For all you folks who wouldn't dream of starting the day without your cup of Joe, I am happy to submit two books that should be of interest.
"Left Coast Roast" is by Portland-based Hanna Neuschwander, who started out as a barista and has gone on to write extensively about the coffee-roasting movement and even to serve as a barista competition judge. This new book features her picks for the best coffee and roasters from Bellingham to the Bay Area.
"Left Coast Roast" celebrates coffee as both social ritual and aesthetic experience - and the pleasing design, clever graphics and well-thought-out color palette of this guide are certainly an expressive extension of the latter.

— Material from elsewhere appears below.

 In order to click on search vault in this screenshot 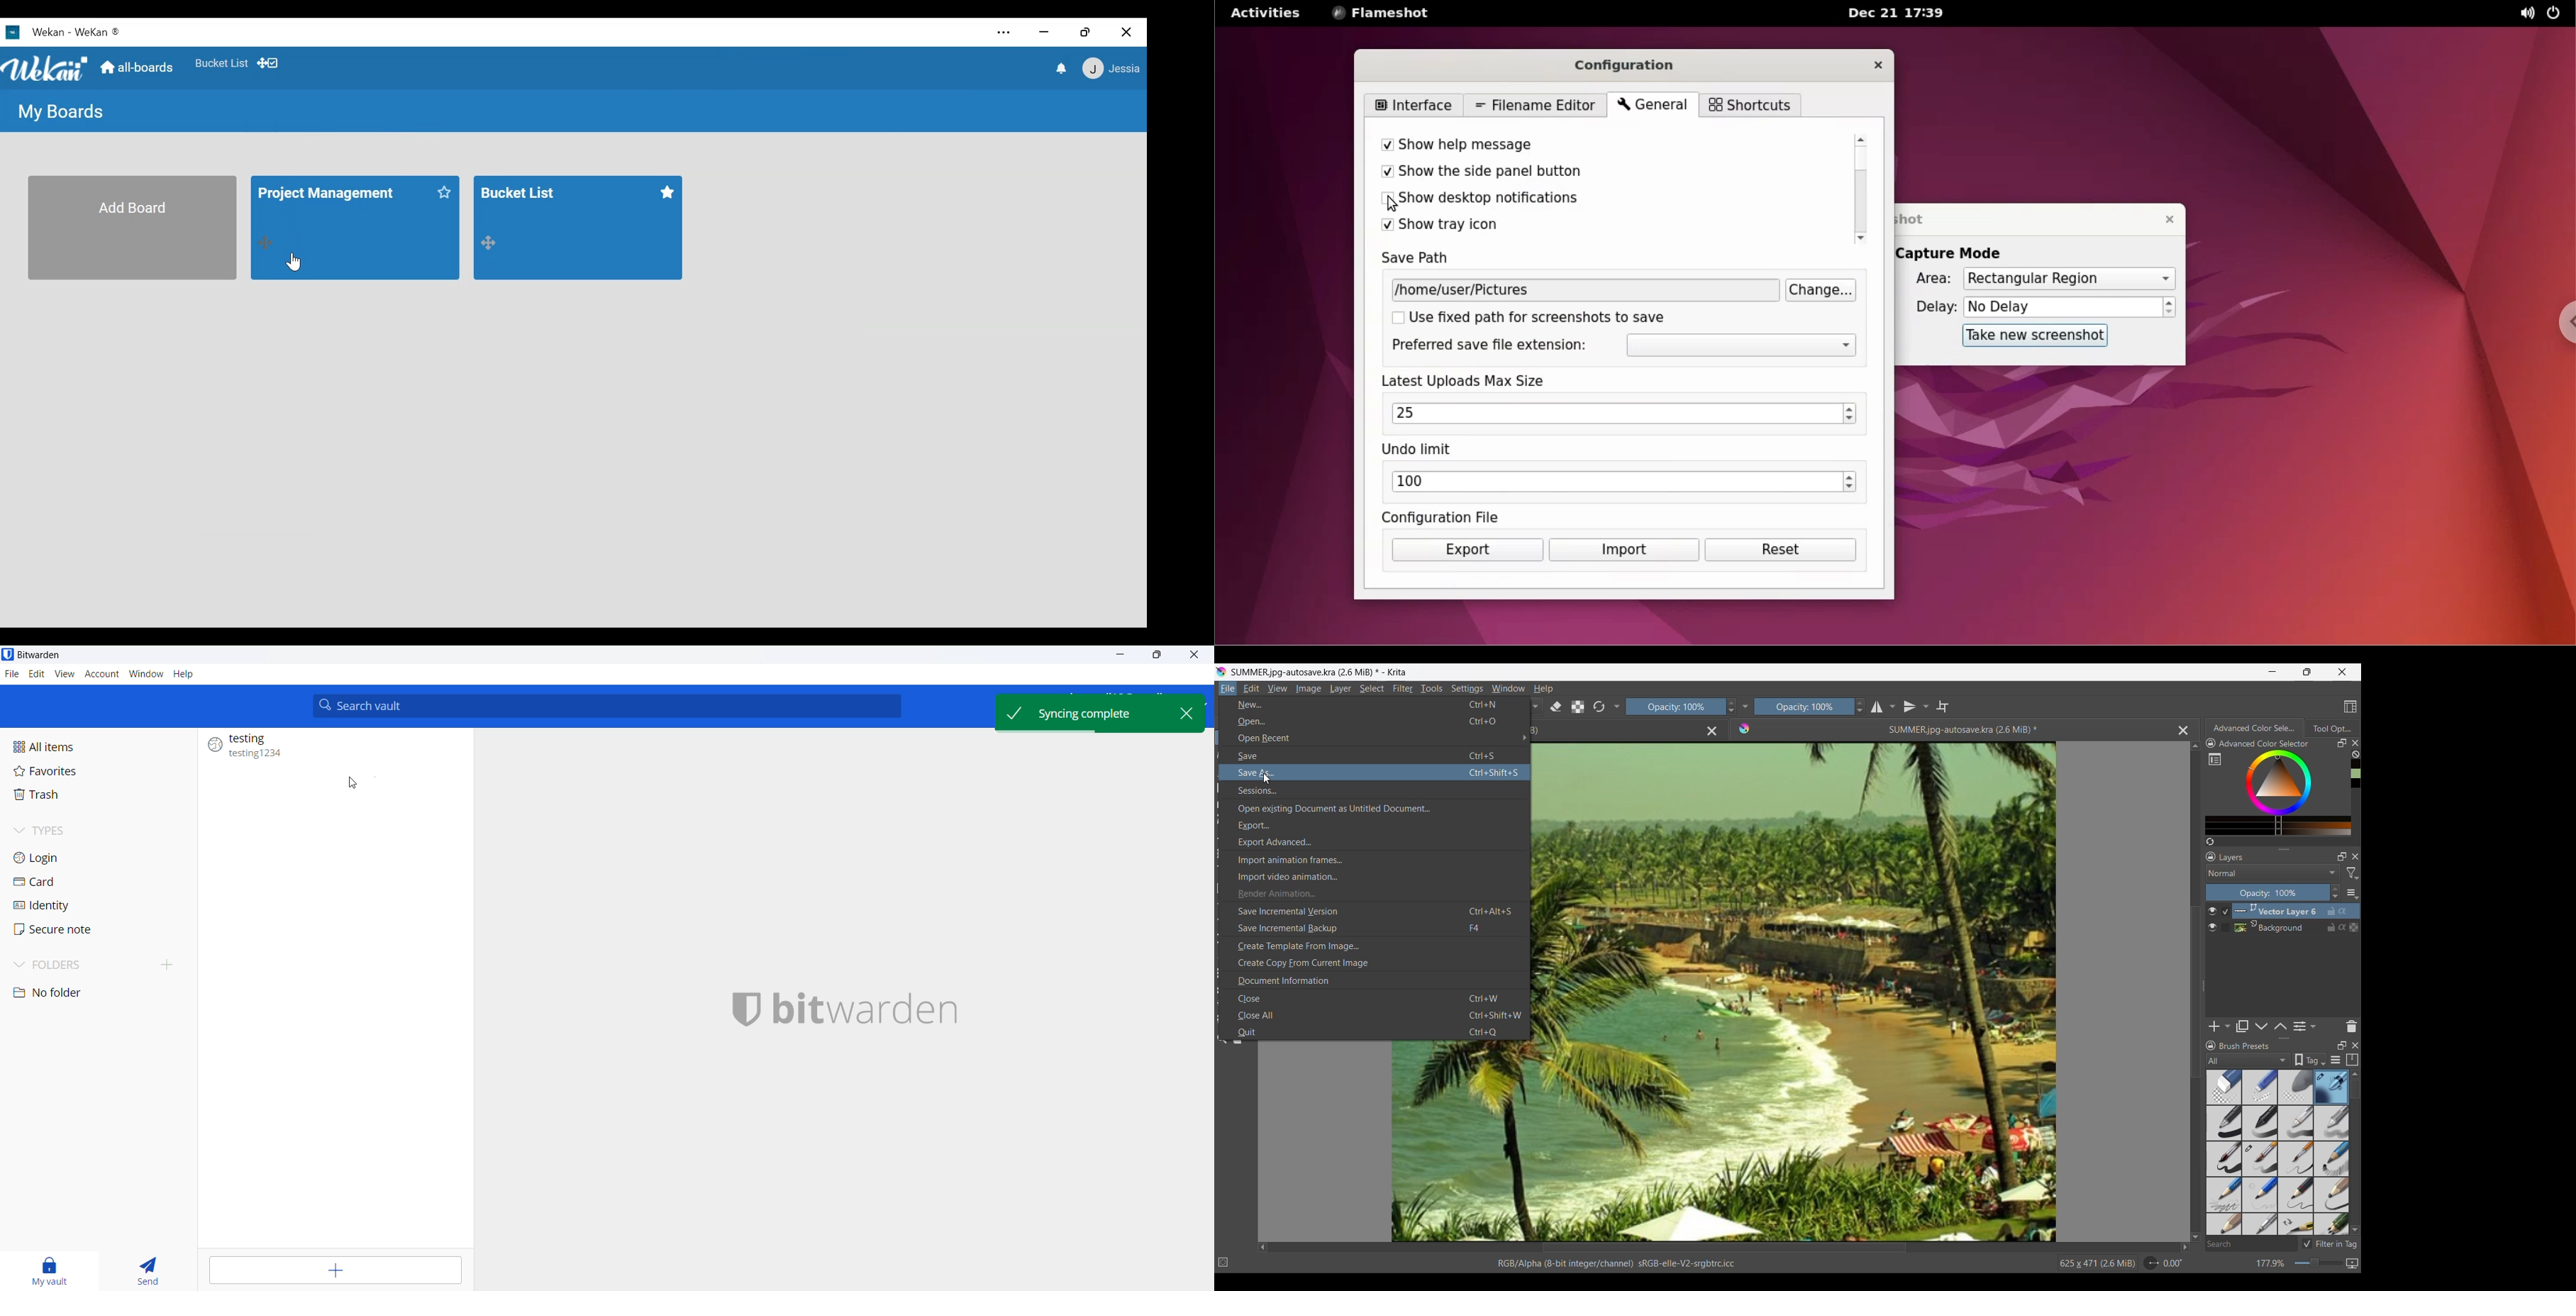, I will do `click(606, 706)`.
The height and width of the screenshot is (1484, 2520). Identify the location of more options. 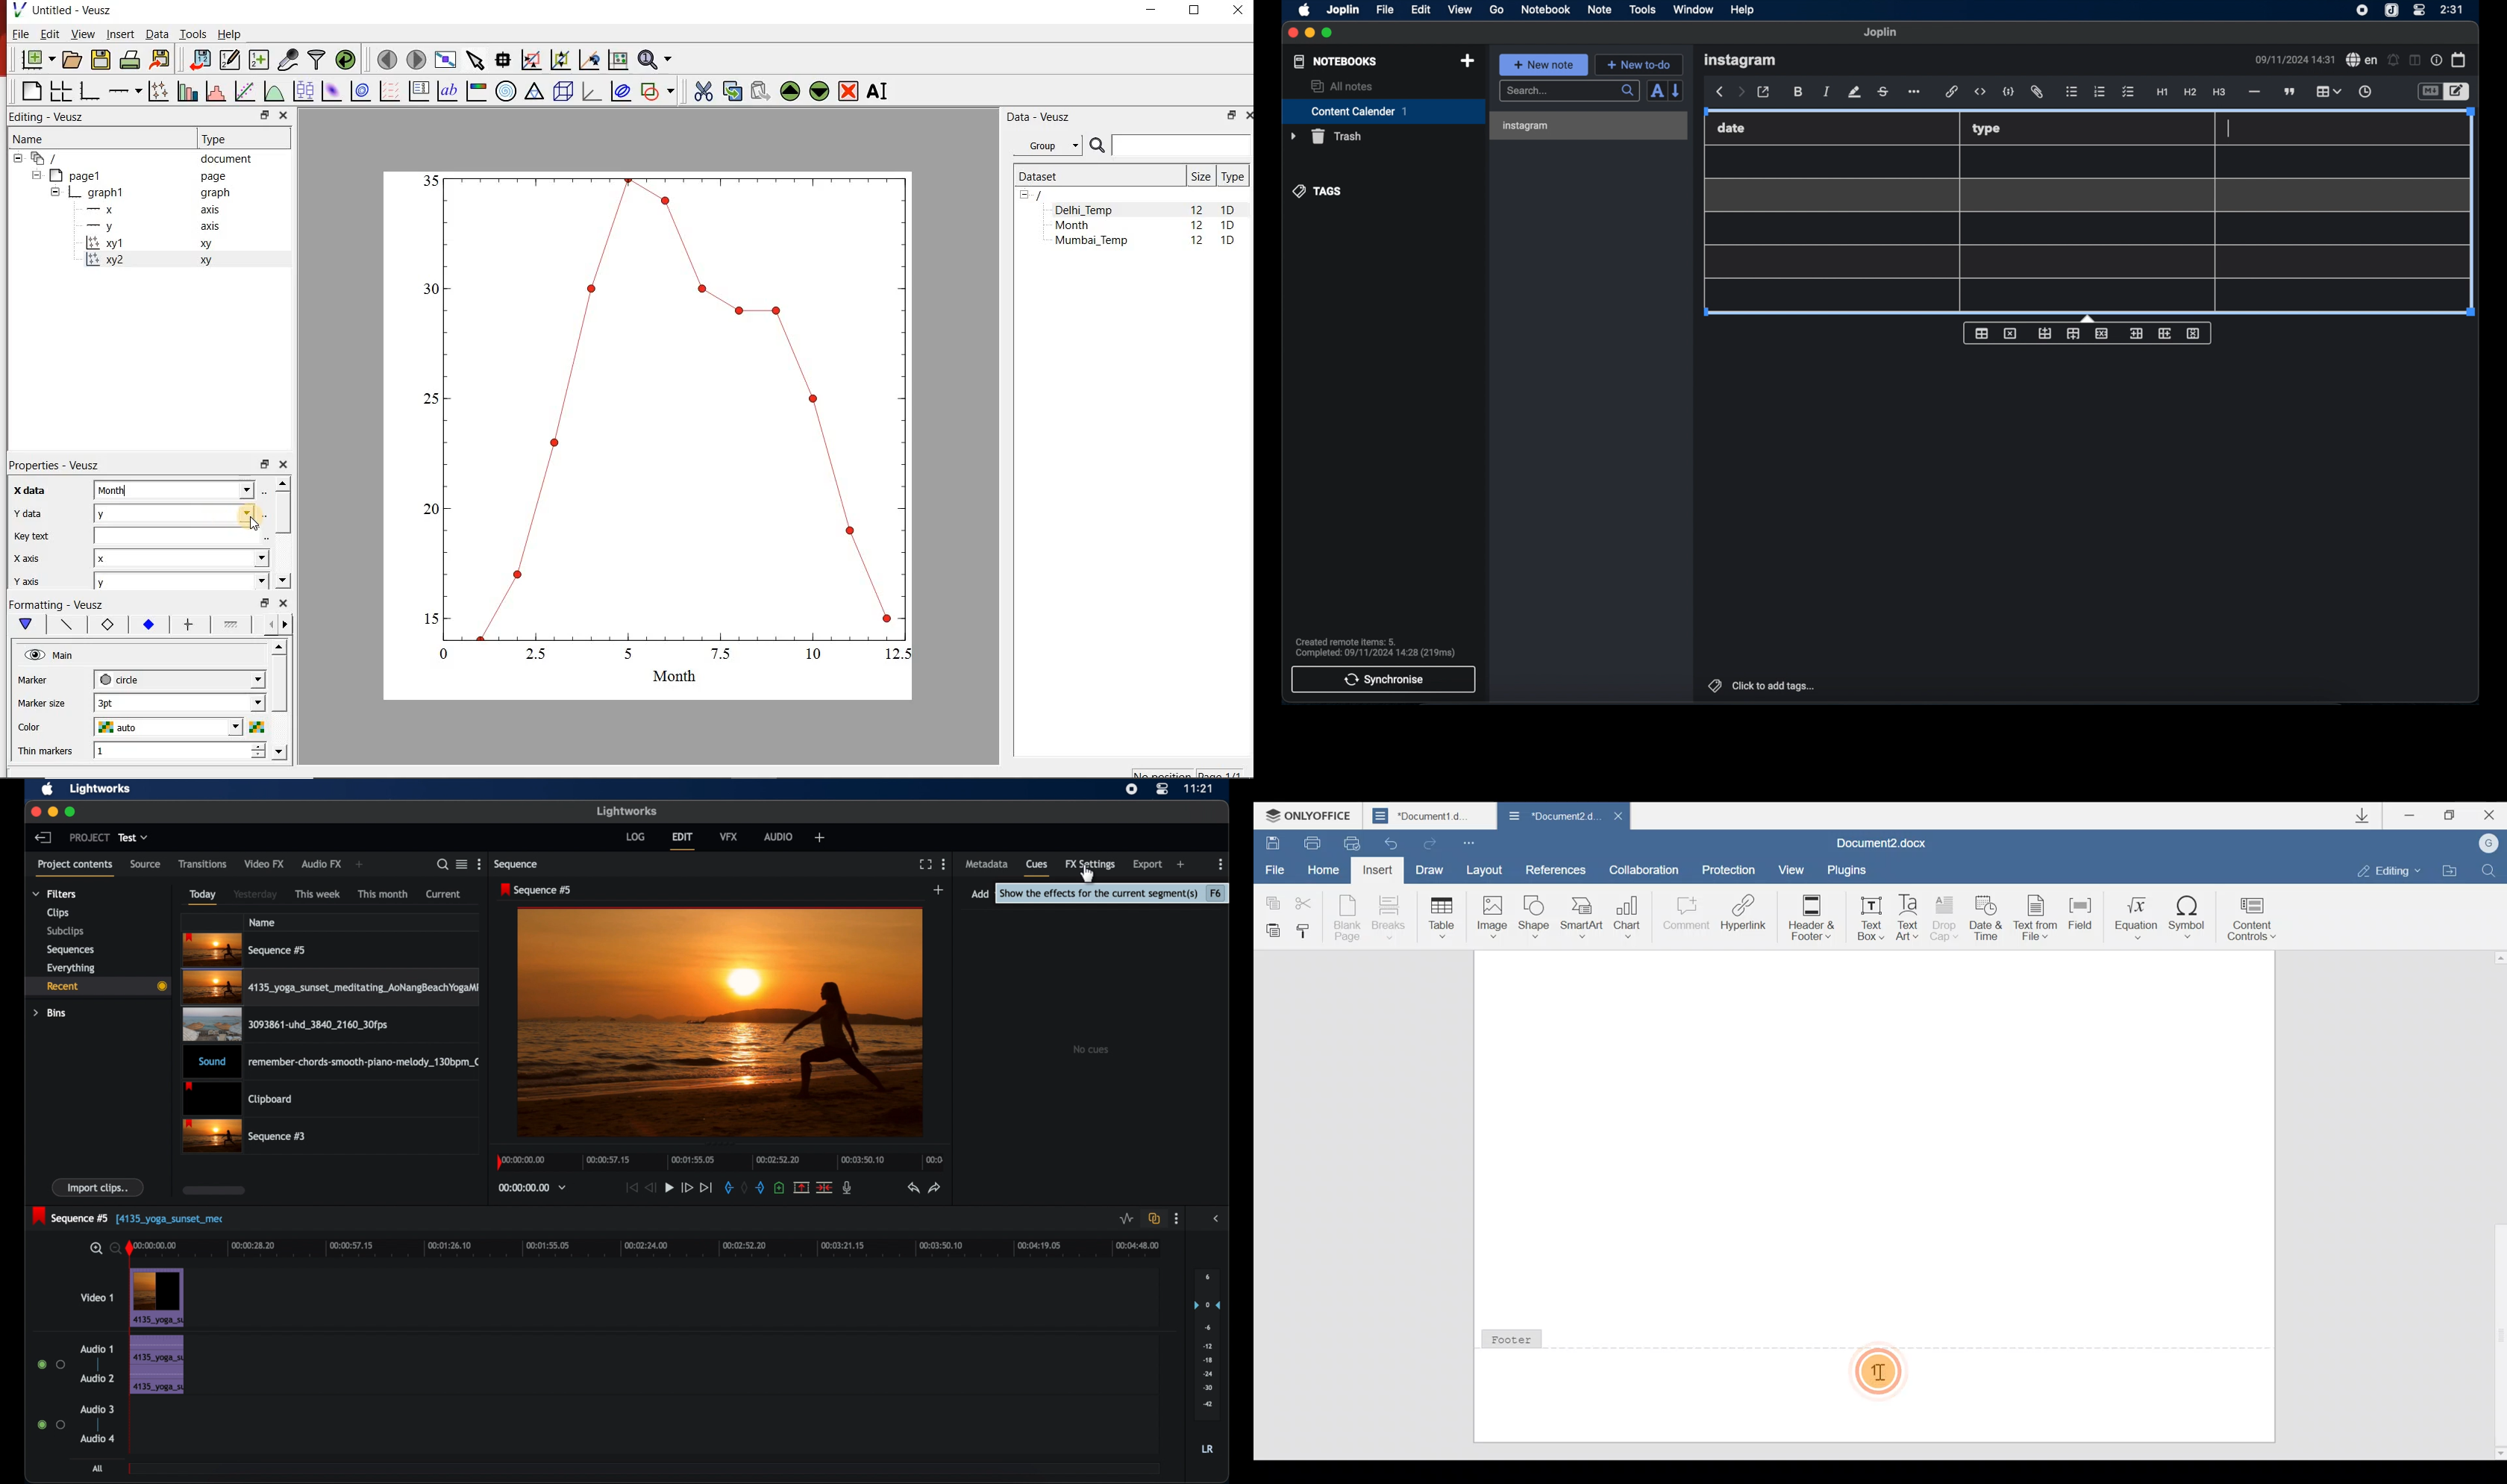
(1913, 91).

First up, Neuschwander offers a coffee primer that provides a lingo list, a brief dissertation on the flavor profiles of coffee beans grown in different regions across the globe, an informative section on roast craft, and an instructive "seed to cup" timeline that discusses all of the activities required to transform a coffee bean into the cup of coffee you're drinking while reading this newspaper.
Then Neuschwander puts forth a select guide of 55 "iconic" roasters operating up and down the West Coast, from small artisanal enterprises to some of the "corporate leviathans," which is how they were described by coffee roasting pioneer Alfred Peet.
"Left Coast Roast" is a lively and well-conceived field guide to an industry that became a phenomenon in the late 20th century and is continuing strong into the foreseeable future.
"Eclectic Coffee Spots in Puget Sound" is a coffee-table book about coffee. Artist Marsha Glaziere has assembled photographs and her own paintings of the coffeehouses, coffee kiosks and cafes she has visited throughout our region.
The book's title is true to its contents. As Glaziere notes, "Serendipity has played its hand quite often during my coffee spot exploration," and the book makes no pretense at being comprehensive.
In terms of geographic coverage, the results are skewed toward heavy representation of Seattle establishments, a somewhat lighter touch covering the south sound, and more cursory treatment yet of west and north sound businesses.
Most of the photographs are serviceable representations, and the impressionistic paintings - there are more than three dozen of them - blaze with color.
Glaziere provides light personal commentary as well - tidbits about décor, menu, business mission and history, and whether the establishment is dog-friendly. (Glaziere frequently travels with her handsome canine assistant, an Aussie-Chow mix named Ocho, who appears in some of the images.) At book's end, she tucks in some recipes that look scrumptious.
This self-published book has a few quirks: no table of contents, a regional map that would have been better placed at the front of the book than at the back, and a weird and tiny list of footnoted material.
Nonetheless, either this book or "Left Coast Roast" might make a welcome holiday gift this year, especially if paired with a pound of choice coffee beans from your favorite local establishment.